In the American West, high-profile big game species including mule deer, antelope, elk, moose, bison and bighorn sheep use large landscapes to migrate between winter and summer habitats to obtain the resources they need to survive. The big game species are a vital part of the West’s ecology, economy, and culture and are valued by local, national, and international stakeholders. Thanks to large parcels of private and public land and a low human population, many parts of the American West still provide some of the best big game habitats in the world. But these vast, intact landscapes are under threat by ongoing habitat loss and disturbances to seasonal and migratory habitats that result in declines in big game population and the disappearance of migrations.

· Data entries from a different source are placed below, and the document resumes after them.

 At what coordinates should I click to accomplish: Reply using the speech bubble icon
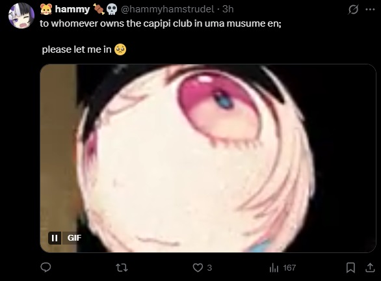coord(46,267)
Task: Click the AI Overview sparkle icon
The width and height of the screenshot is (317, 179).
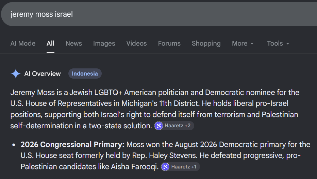Action: click(16, 74)
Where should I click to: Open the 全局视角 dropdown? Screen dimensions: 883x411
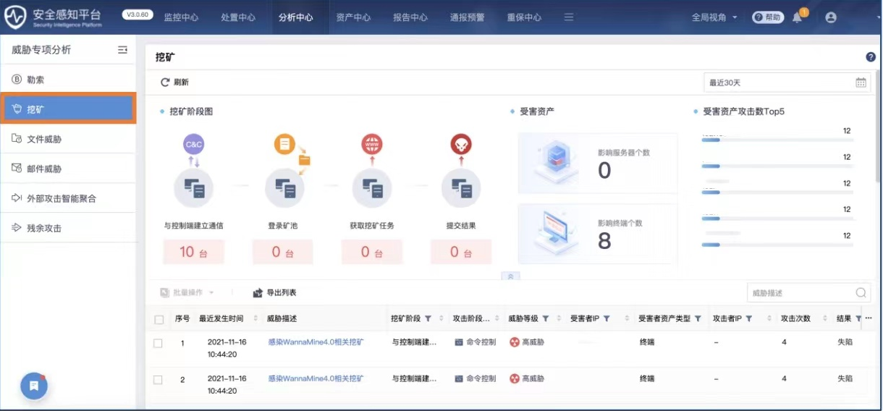tap(714, 17)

Addressing the challenge of conserving big game populations and the endangered phenomena of seasonal migration across large landscapes in the American West will require dynamic, innovative, and flexible legal approaches. Those legal approaches should recognize the biological needs of the species themselves and reflect economic policy analysis of conservation in landscapes with multiple land managers. Considering both integrated biological and economic decision frameworks and incentive-based tools to define and implement legal and policy structures can produce migratory species conservation more efficiently than less integrated approaches.

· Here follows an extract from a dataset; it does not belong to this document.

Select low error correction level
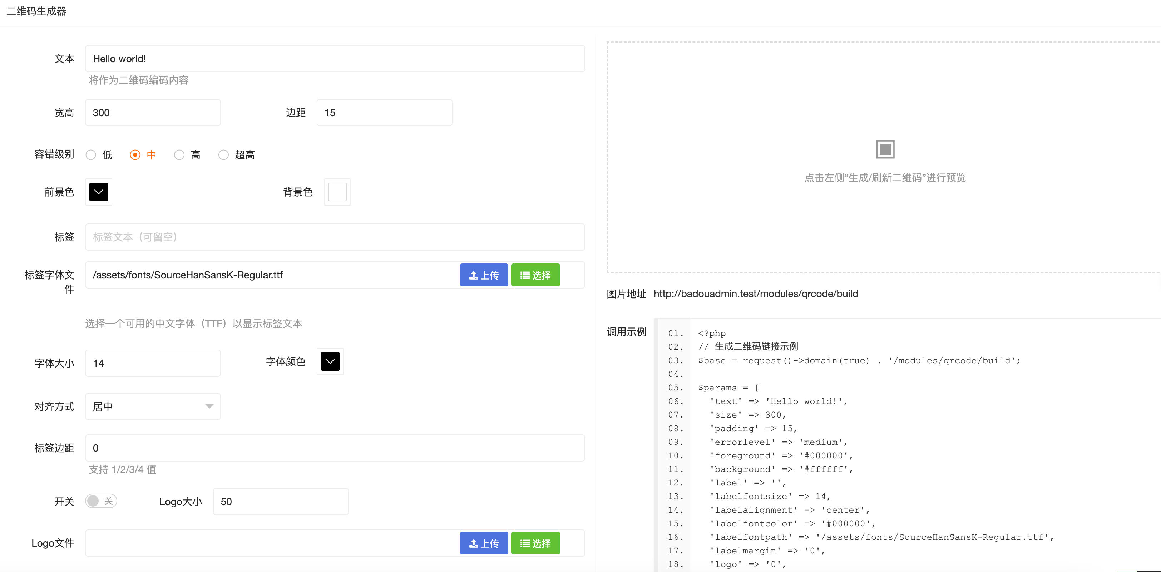The image size is (1161, 572). pyautogui.click(x=91, y=155)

Conservation of big game migrations is now a growing priority and initial conservation efforts are beginning to emerge, including the Department of Interior Secretarial Order 3362 “Improving Habitat Quality in Western Big-Game Winter Range and Migration Corridors” and state policies including the Wyoming Game and Fish Department Ungulate Migration Corridor Strategy. This interdisciplinary paper evaluates those emerging policies and finds that the policies miss opportunities to provide higher levels of conservation of migratory species by failing to address key ecological characteristics of migratory species and to incorporate economically efficient hierarchies of management and policy. We conclude by offering thoughts on how future conservation polices might be designed to incorporate both ecology and economics to better conserve migrations.